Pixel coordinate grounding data
++++++++
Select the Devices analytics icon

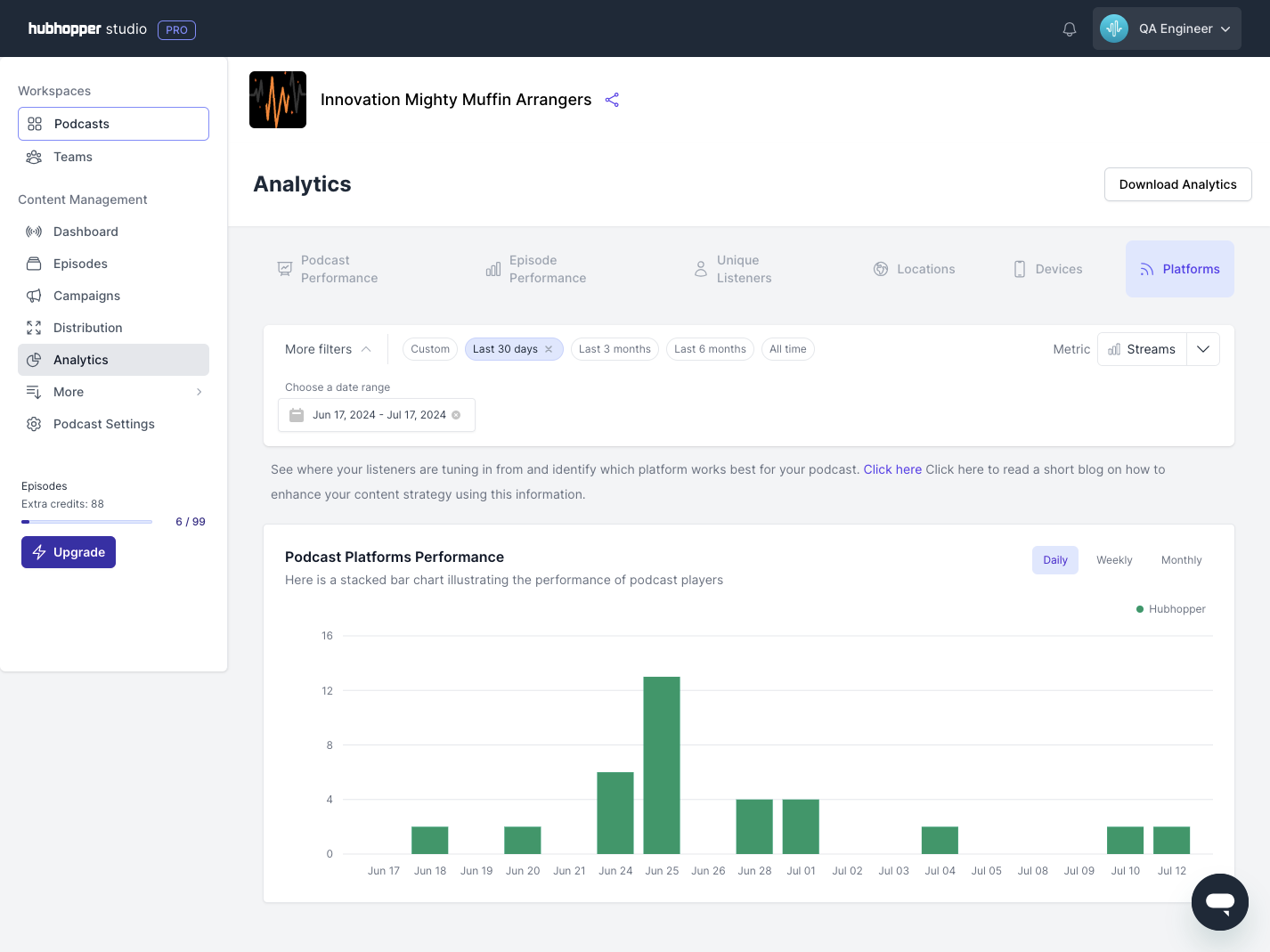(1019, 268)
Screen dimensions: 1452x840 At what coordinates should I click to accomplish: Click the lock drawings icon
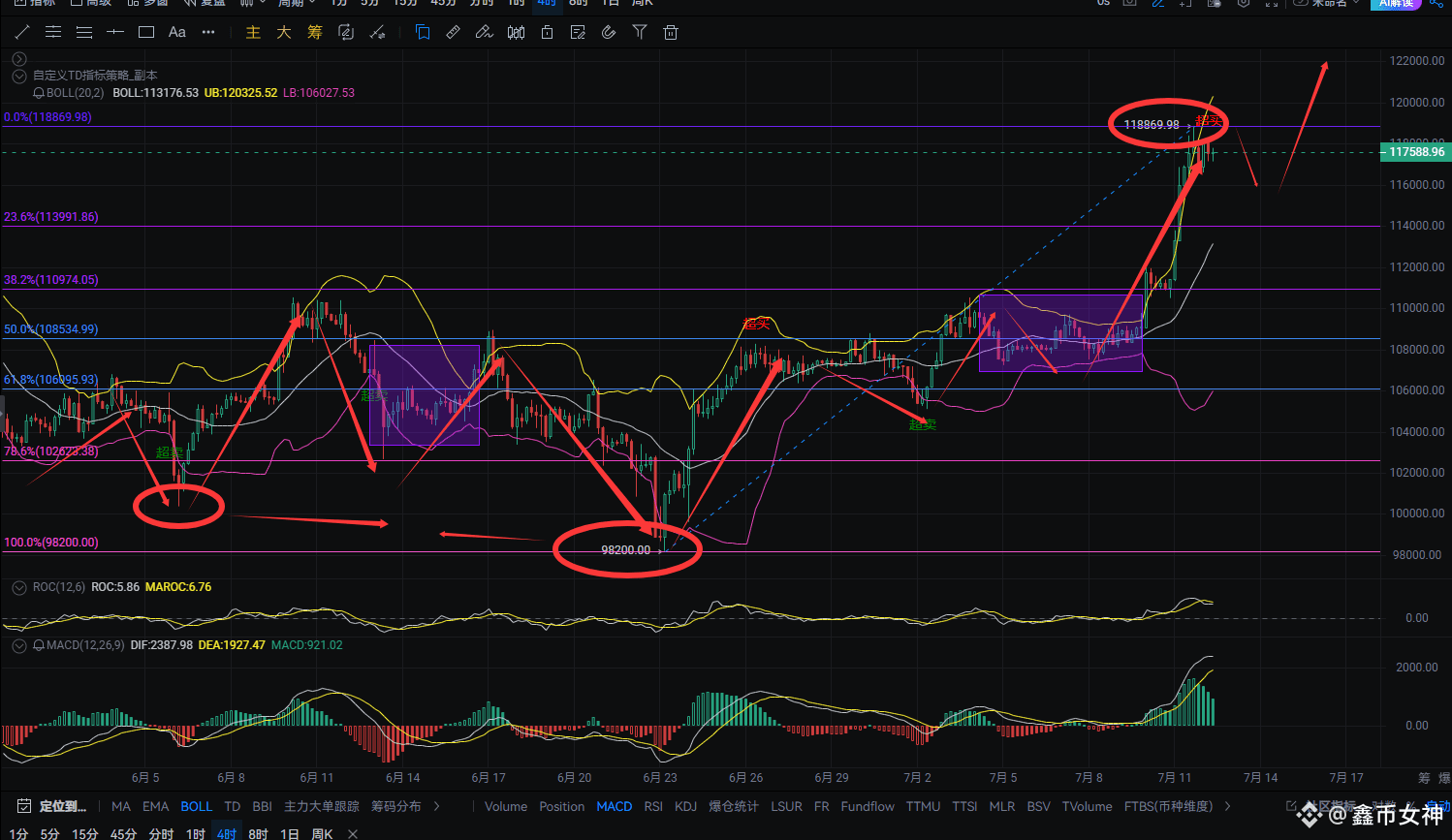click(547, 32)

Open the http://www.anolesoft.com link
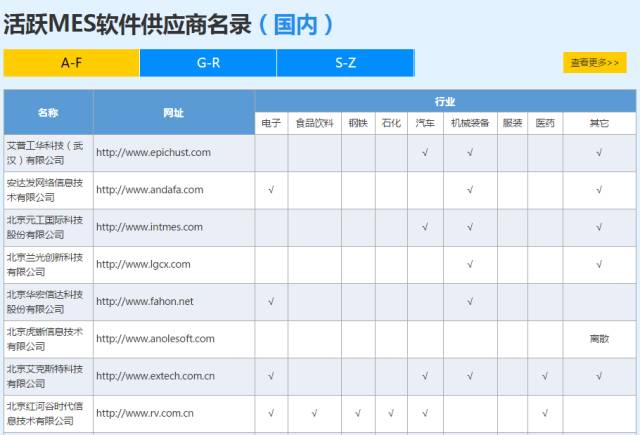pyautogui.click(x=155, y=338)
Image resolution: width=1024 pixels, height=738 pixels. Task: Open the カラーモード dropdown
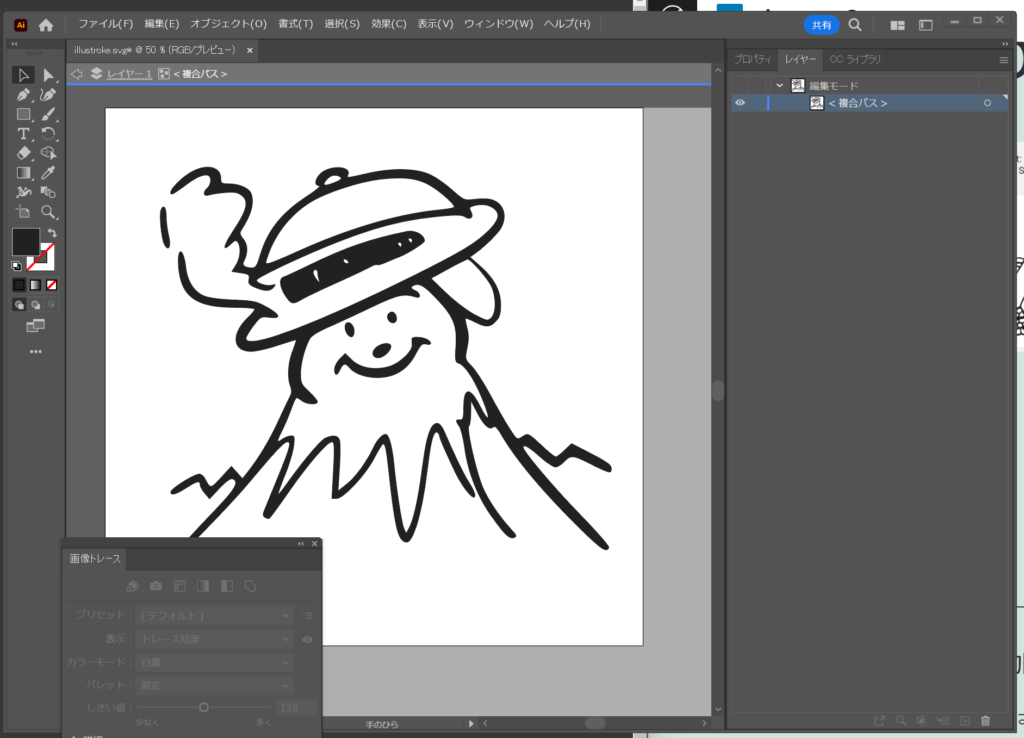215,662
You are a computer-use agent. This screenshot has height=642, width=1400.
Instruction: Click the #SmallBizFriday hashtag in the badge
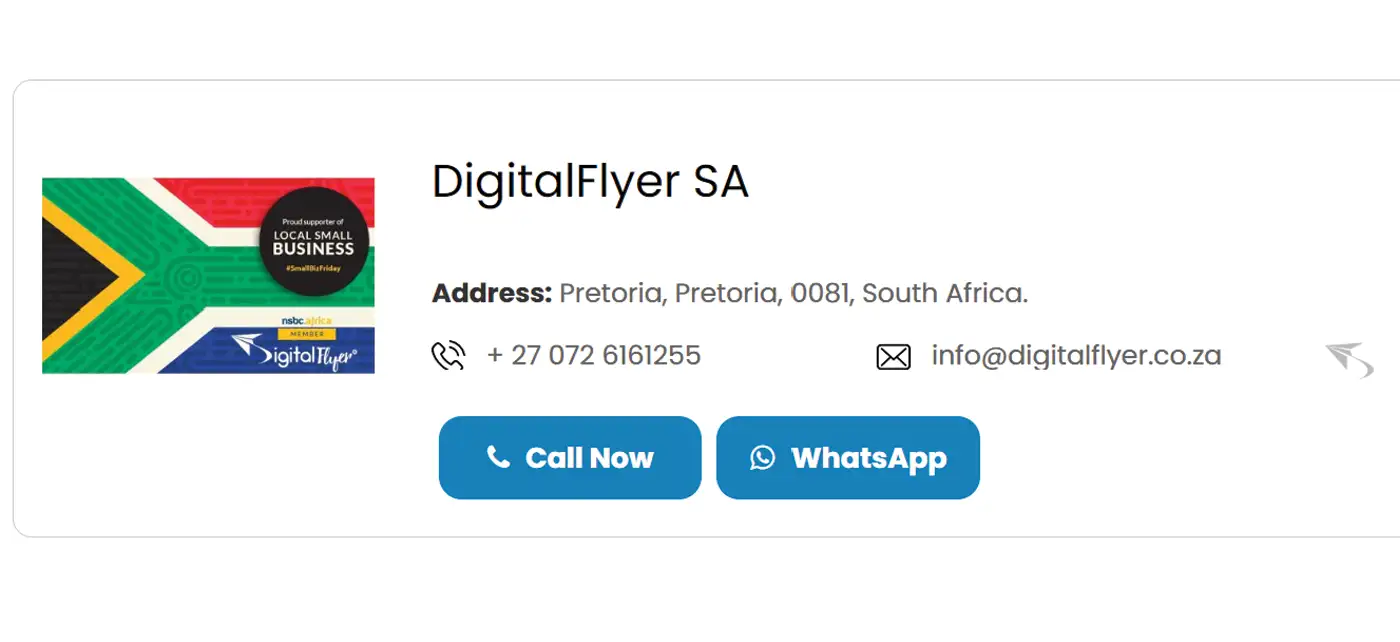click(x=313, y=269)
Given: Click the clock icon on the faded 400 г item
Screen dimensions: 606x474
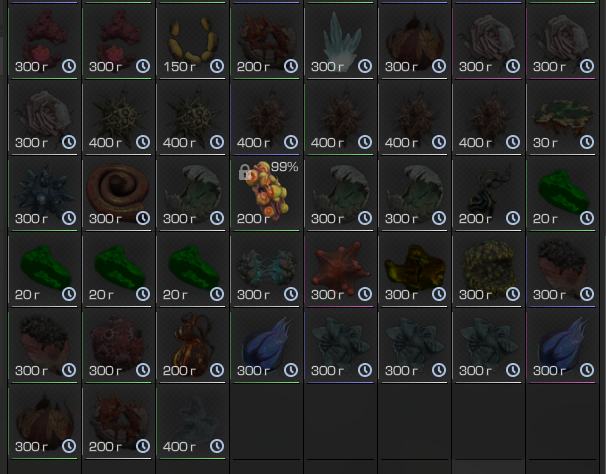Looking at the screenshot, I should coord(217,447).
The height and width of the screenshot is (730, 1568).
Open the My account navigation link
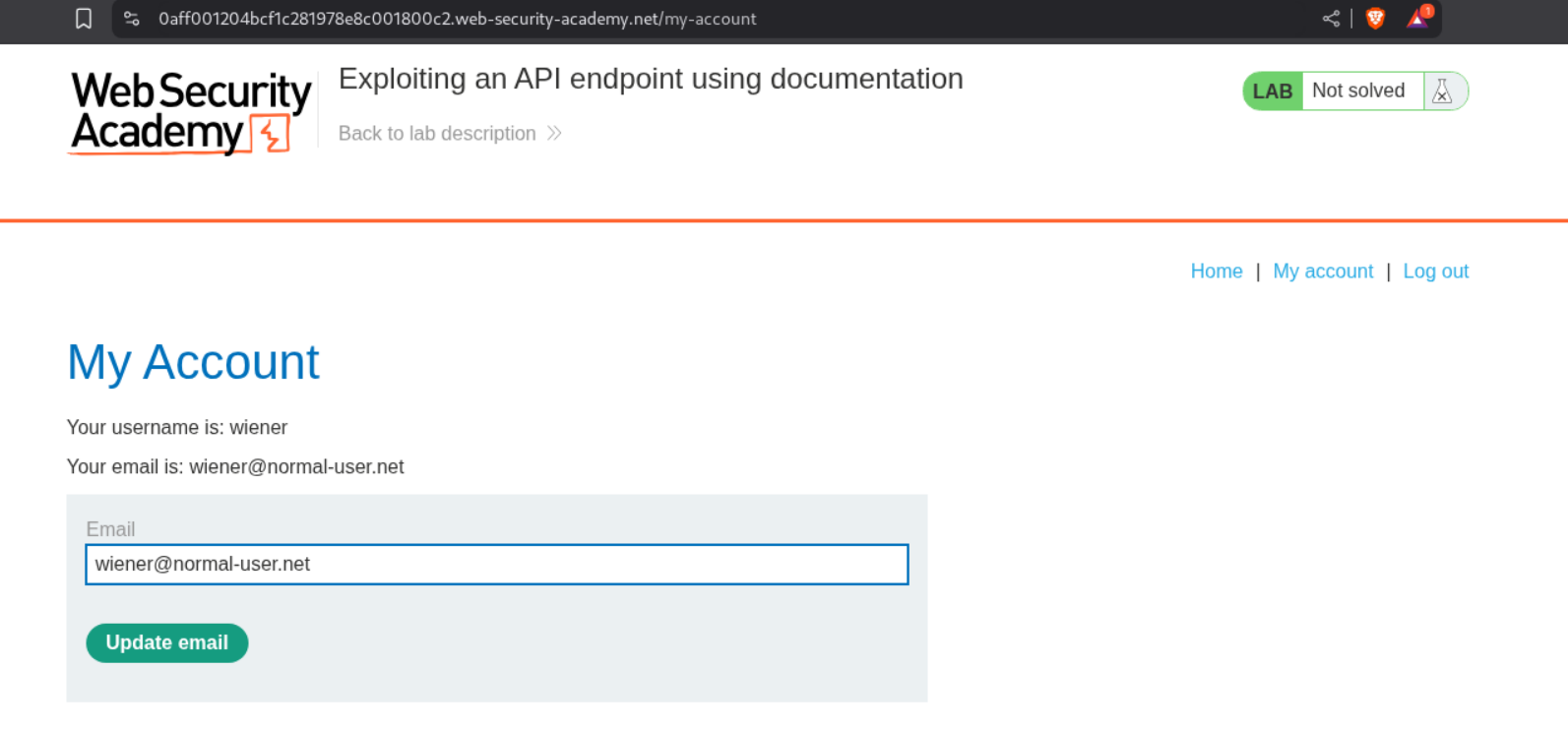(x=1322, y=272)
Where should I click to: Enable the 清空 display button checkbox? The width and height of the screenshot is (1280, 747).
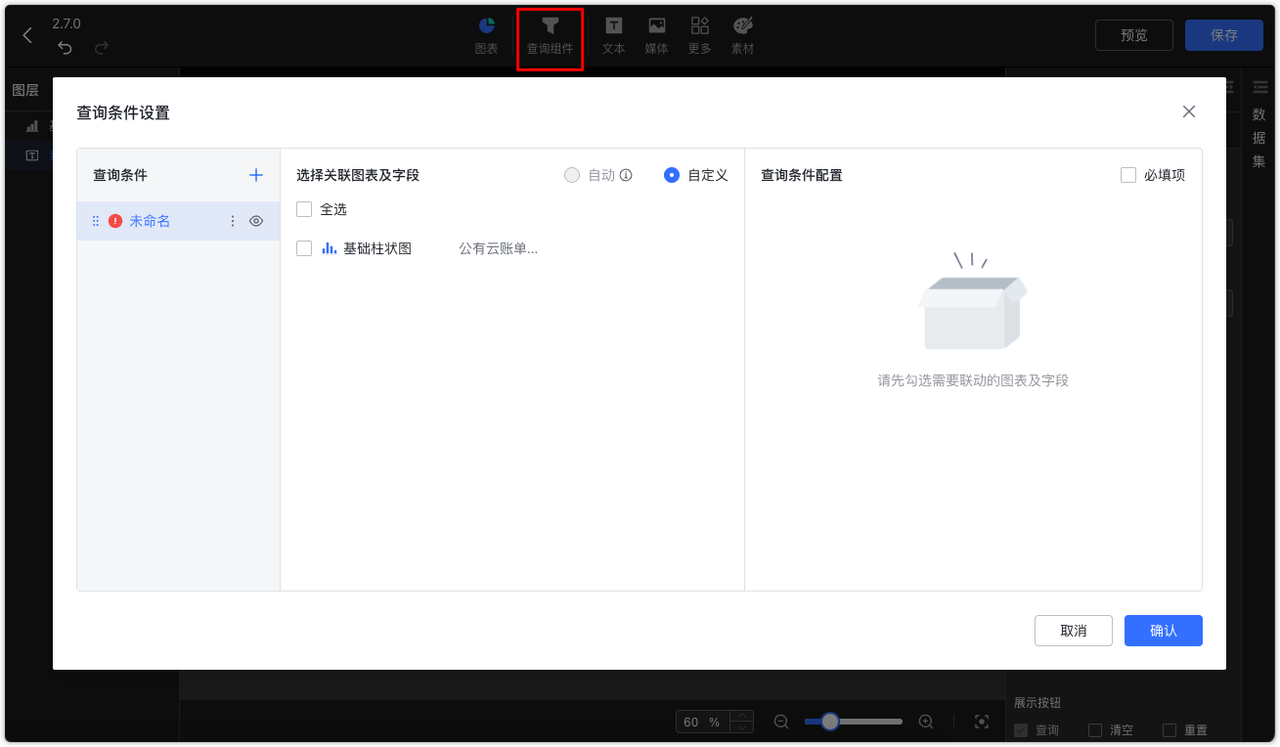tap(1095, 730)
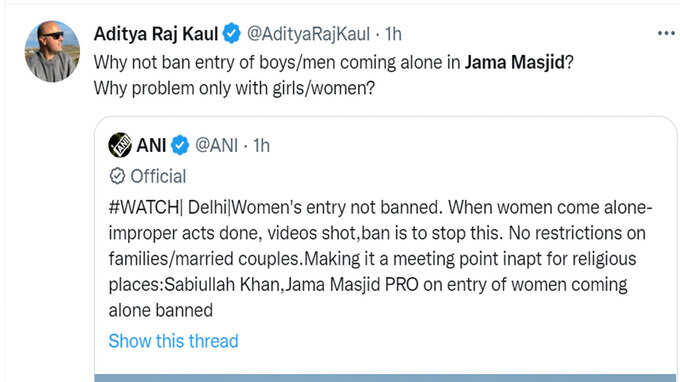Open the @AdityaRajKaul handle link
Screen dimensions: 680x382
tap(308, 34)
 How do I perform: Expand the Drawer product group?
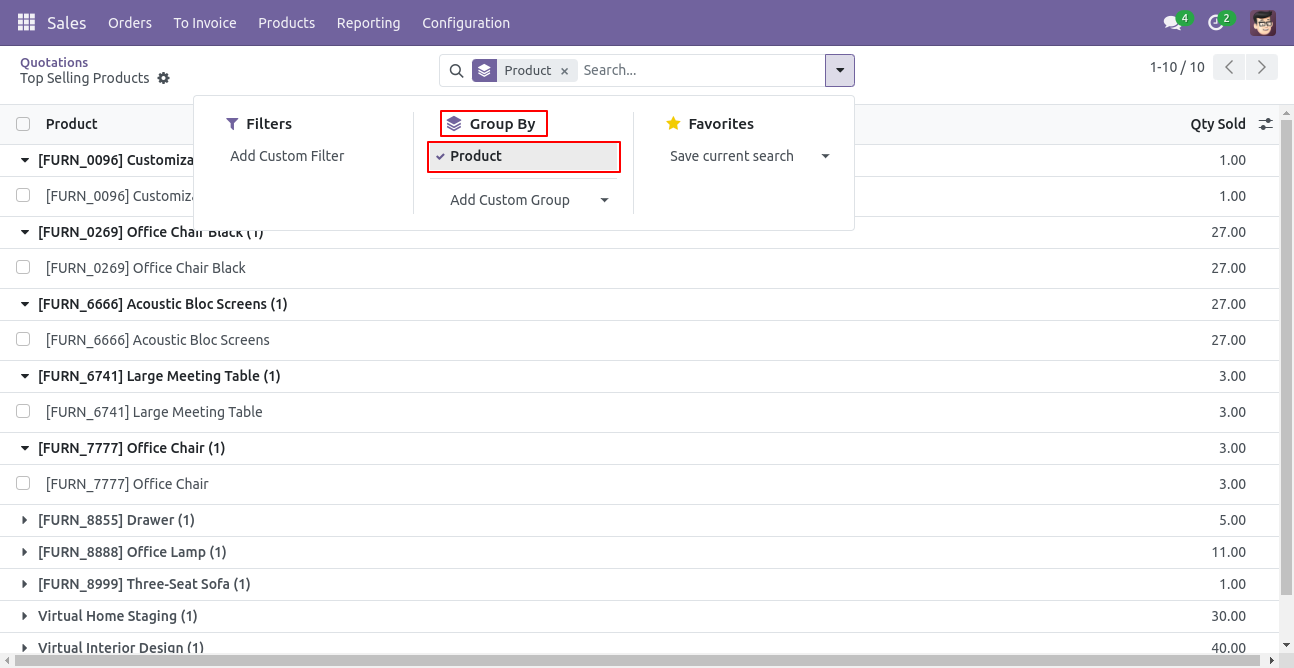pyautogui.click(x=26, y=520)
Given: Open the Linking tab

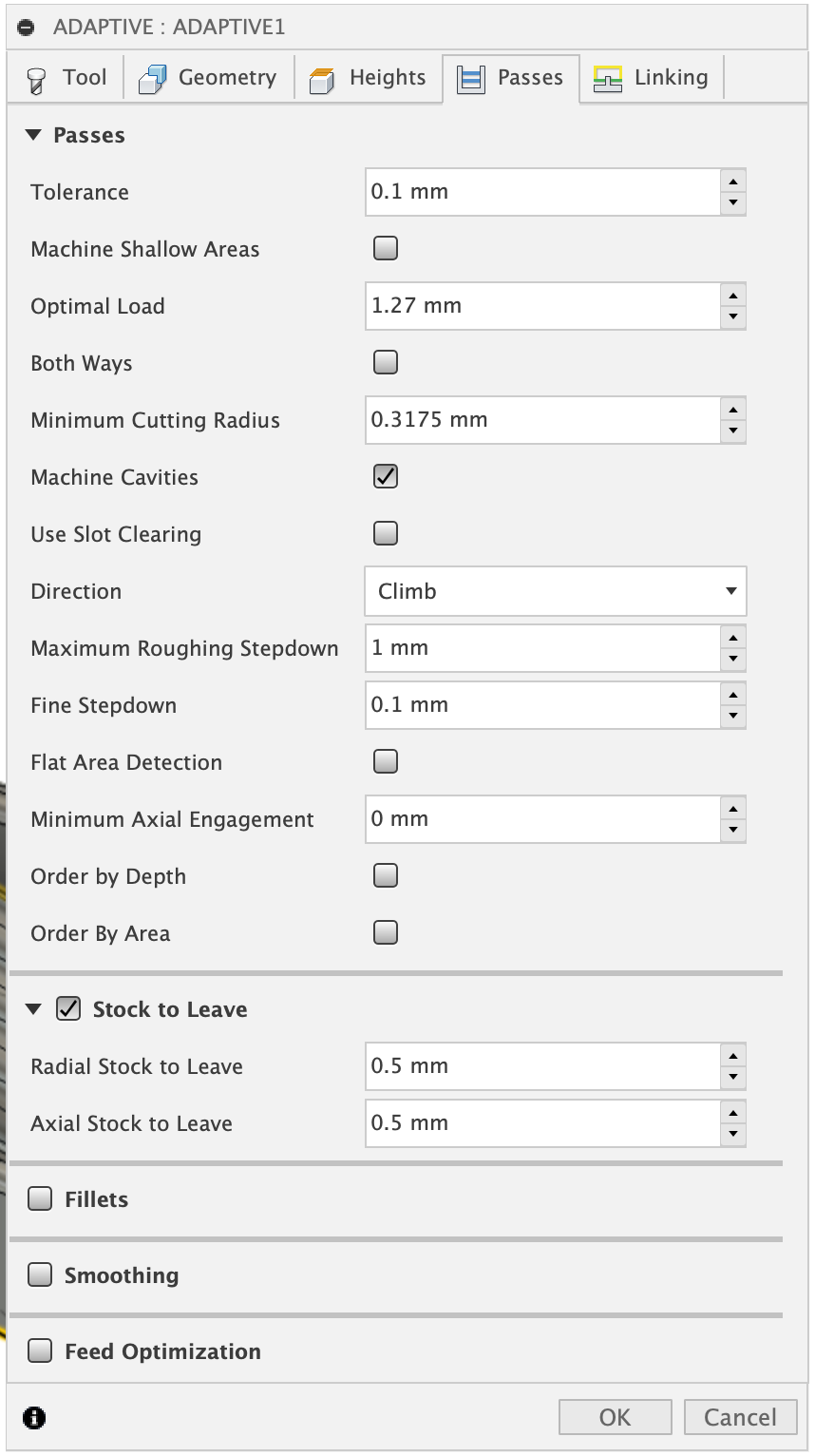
++++++++
**Task goal:**
Hand back exactly the lines from the one with "Given: Click the" through the last line of the data above, both ends included, with every picture left out.

**Response:**
Given: Click the clock icon on the faded 400 г item
Screen dimensions: 606x474
Looking at the screenshot, I should coord(217,447).
The height and width of the screenshot is (730, 1568).
Open the My account navigation link
(x=1322, y=272)
Where should I click to: Enable the 清空 display button checkbox? The width and height of the screenshot is (1280, 747).
tap(1095, 730)
Open the @AdityaRajKaul handle link
Screen dimensions: 680x382
tap(308, 34)
 How do I perform: Expand the Drawer product group?
pyautogui.click(x=26, y=520)
Given: Open the Linking tab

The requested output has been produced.